From: "Dr. David Alan Gilbert" <dgilbert@redhat.com>
To: Peter Xu <peterx@redhat.com>
Cc: qemu-devel@nongnu.org,
Leonardo Bras Soares Passos <lsoaresp@redhat.com>,
Juan Quintela <quintela@redhat.com>,
Manish Mishra <manish.mishra@nutanix.com>,
"Daniel P . Berrange" <berrange@redhat.com>
Subject: Re: [PATCH v6 10/13] migration: Respect postcopy request order in preemption mode
Date: Mon, 23 May 2022 11:56:14 +0100 [thread overview]
Message-ID: <YotoTrRaTIaQdVR4@work-vm> (raw)

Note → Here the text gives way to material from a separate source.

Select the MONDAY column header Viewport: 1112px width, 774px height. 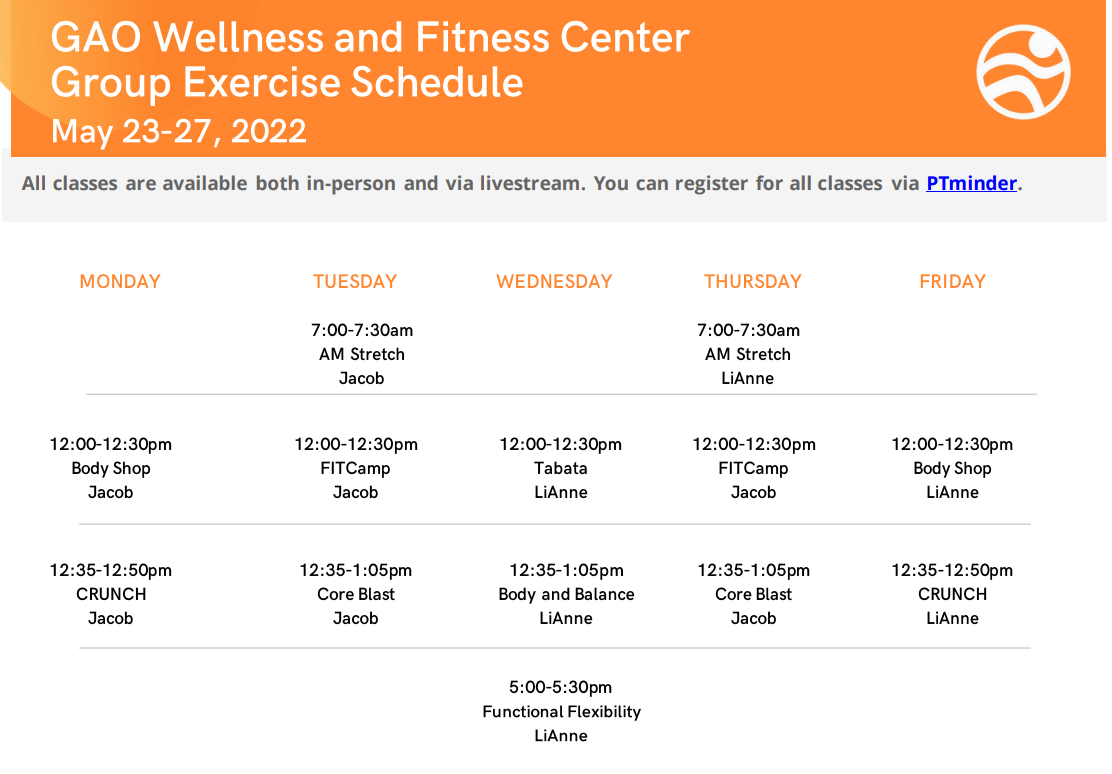120,282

In-Reply-To: <20220517195730.32312-11-peterx@redhat.com>
* Peter Xu (peterx@redhat.com) wrote:
> With preemption mode on, when we see a postcopy request that was requesting
> for exactly the page that we have preempted before (so we've partially sent
> the page already via PRECOPY channel and it got preempted by another
> postcopy request), currently we drop the request so that after all the
> other postcopy requests are serviced then we'll go back to precopy stream
> and start to handle that.
>
> We dropped the request because we can't send it via postcopy channel since
> the precopy channel already contains partial of the data, and we can only
> send a huge page via one channel as a whole. We can't split a huge page
> into two channels.
>
> That's a very corner case and that works, but there's a change on the order
> of postcopy requests that we handle since we're postponing this (unlucky)

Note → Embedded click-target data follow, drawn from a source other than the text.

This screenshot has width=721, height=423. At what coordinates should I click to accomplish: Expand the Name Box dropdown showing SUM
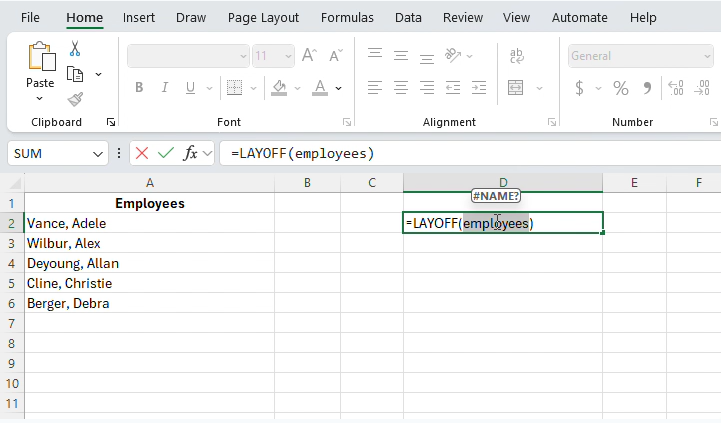[98, 153]
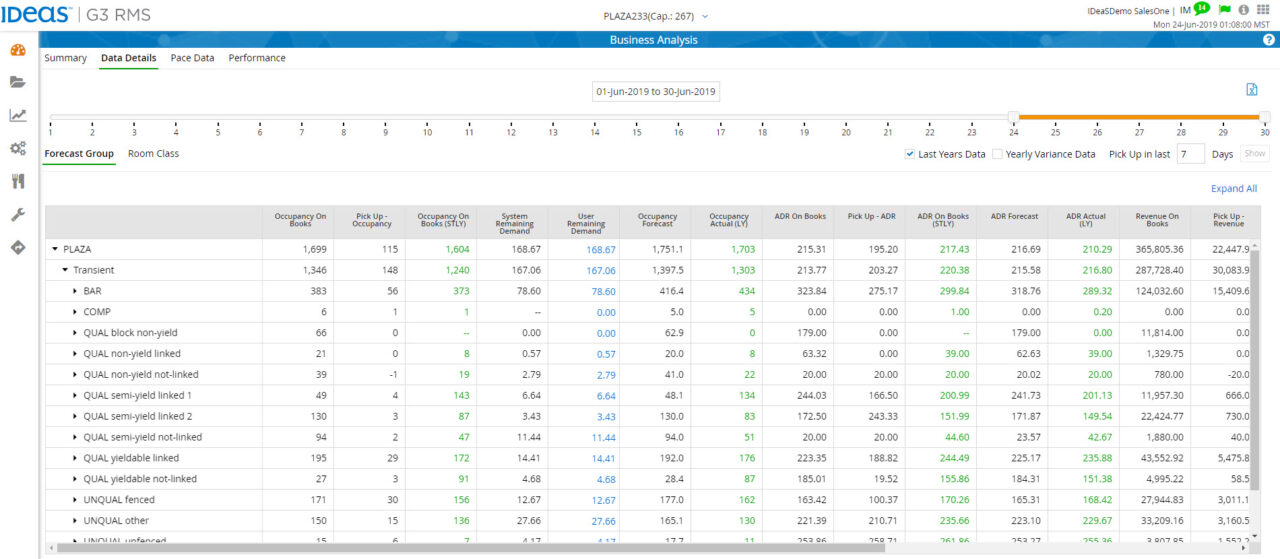The width and height of the screenshot is (1280, 559).
Task: Open the wrench tools sidebar icon
Action: pyautogui.click(x=17, y=214)
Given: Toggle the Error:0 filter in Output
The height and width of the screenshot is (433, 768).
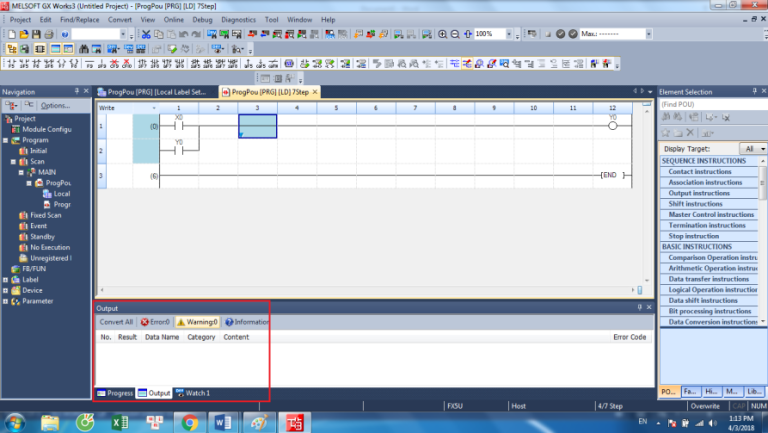Looking at the screenshot, I should [156, 322].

> postcopy request to be later than the other queued postcopy requests. The
> problem is there's a possibility that when the guest was very busy, the
> postcopy queue can be always non-empty, it means this dropped request will
> never be handled until the end of postcopy migration. So, there's a chance
> that there's one dest QEMU vcpu thread waiting for a page fault for an
> extremely long time just because it's unluckily accessing the specific page
> that was preempted before.
>
> The worst case time it needs can be as long as the whole postcopy migration
> procedure. It's extremely unlikely to happen, but when it happens it's not
> good.
>
> The root cause of this problem is because we treat pss->postcopy_requested
> variable as with two meanings bound together, as the variable shows:
>
> 1. Whether this page request is urgent, and,
> 2. Which channel we should use for this page request.
>
> With the old code, when we set postcopy_requested it means either both (1)
> and (2) are true, or both (1) and (2) are false. We can never have (1)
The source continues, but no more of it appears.